3. The Christians had gathered together to pray specifically, and when their answer showed up, they failed to go answer the door.
a. This is not a guarantee that God will grant us every one of our requests, and it is certainly no guarantee that if He does grant us our request it will be on our timing.
b. But this is an encouragement to have faith that He is able to do these things, and we need to be constantly listening to see if He is knocking at the door.
4. How many times do we offer up a prayer for someone to be healed, a job interview to go well, or even for someone to be saved? Yet we pray it half-heartedly, and unexpectantly, thinking that God would never answer that prayer.
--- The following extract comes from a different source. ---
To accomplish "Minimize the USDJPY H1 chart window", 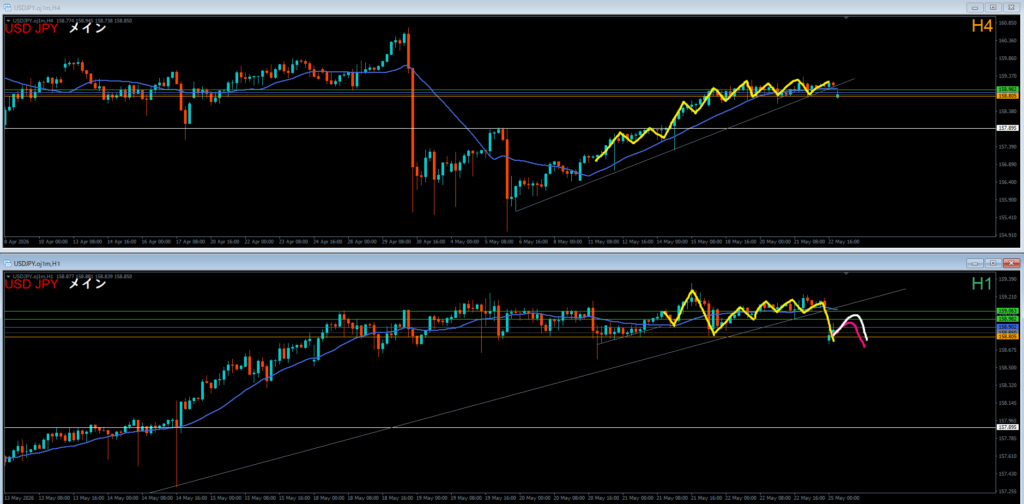I will tap(974, 263).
a. We need to grow in faith, and expect that God will answer us when we pray.
C. We are to give glory to God in all things
1. Herod received the admiration and accolades of the people who called him a god and failed to acknowledge the true God of heaven.
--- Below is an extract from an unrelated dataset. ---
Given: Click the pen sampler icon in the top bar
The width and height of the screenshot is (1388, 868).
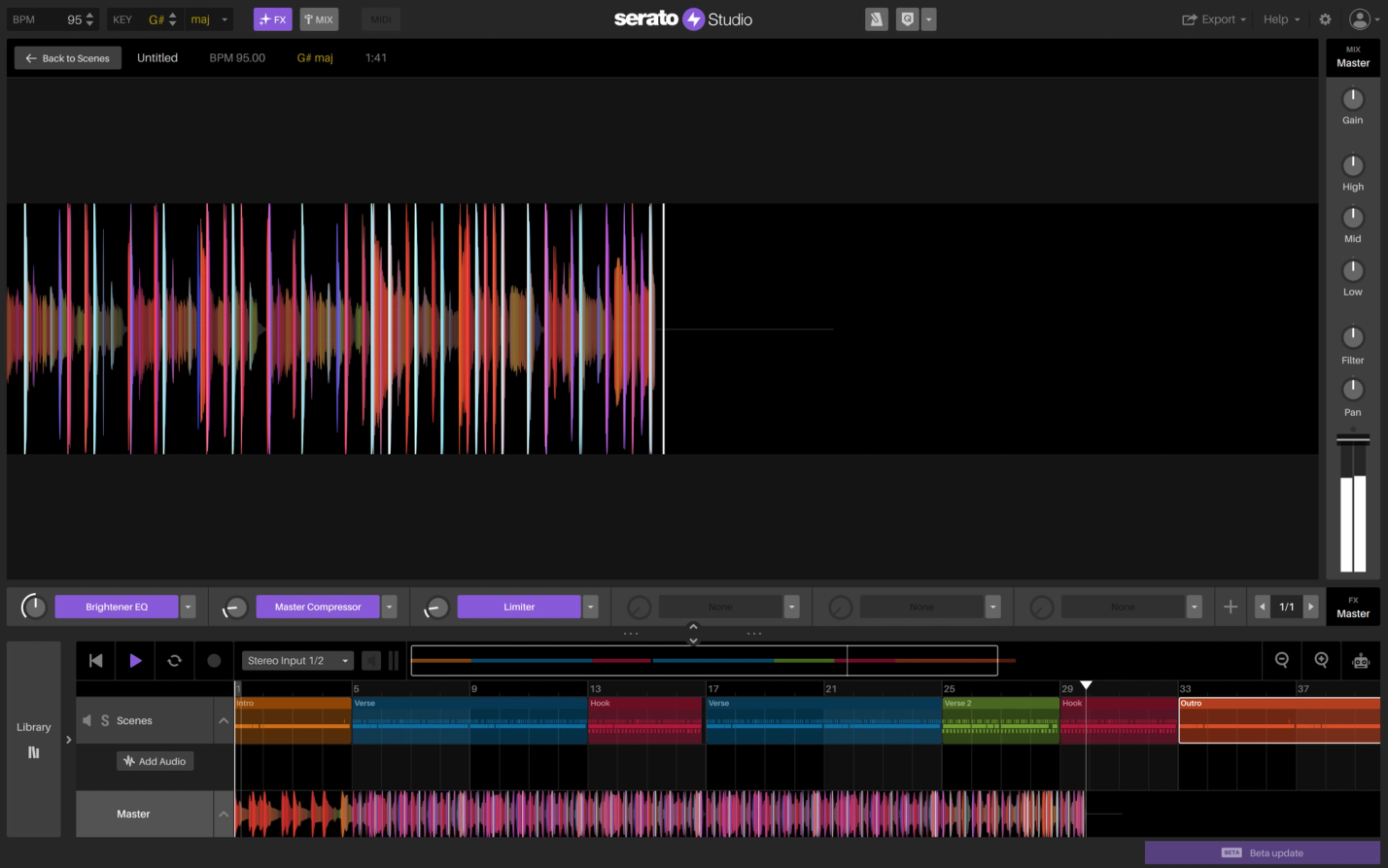Looking at the screenshot, I should click(x=876, y=19).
2. Herod allowed them to play to his ego and he loved every minute of it.
3. However, in Isa. 42:8 God said, “I am the Lord; that is my Name, my glory I give to no other.”
a. When we fail to praise God and give Him glory for everything that happens in our life, good or bad, we set ourselves up as an idol, competing with God for His glory.
b. It is clear that God does not share His glory.
4. To glorify God means to assign to Him the position and authority that He rightly deserves.
a. It means to magnify Him, as we learned in Malachi 1:5, “The Lord be magnified” simply is another way of saying “We exist to glorify God”
b. The Mission of the church
A. We have a wonderful and glorious Father in heaven.
B. However, there are times in our own personal lives and in the life of the church universal, where He allows setbacks and difficulties to happen.
C. This doesn’t change God in any way – His goodness, His kindness and His grace are not altered simply because we are in the midst of a hard time.
D. Because God is sovereign our prayers don’t change Him, they do change us.
1. They change us to be more like Him, to concern ourselves with the things that concern Him, and to do the things that He would want us to do.
2. We grow in our faith and maturity when we realize and understand that there is nothing and no one who can stand in the way of God’s purpose and plan when it comes to our lives and to the growth of the church.
3. We should be able to sing “There is nothing my God cannot do” with any two year old, and have that be our confession of faith. There are no limits with God.
a. Jesus in Matthew 16 said, “I will build my church, and the gates of hell will not prevail against it.” (Matt. 16:18)
b. Jesus promises that evil will be defeated, and we magnify His Name because of it.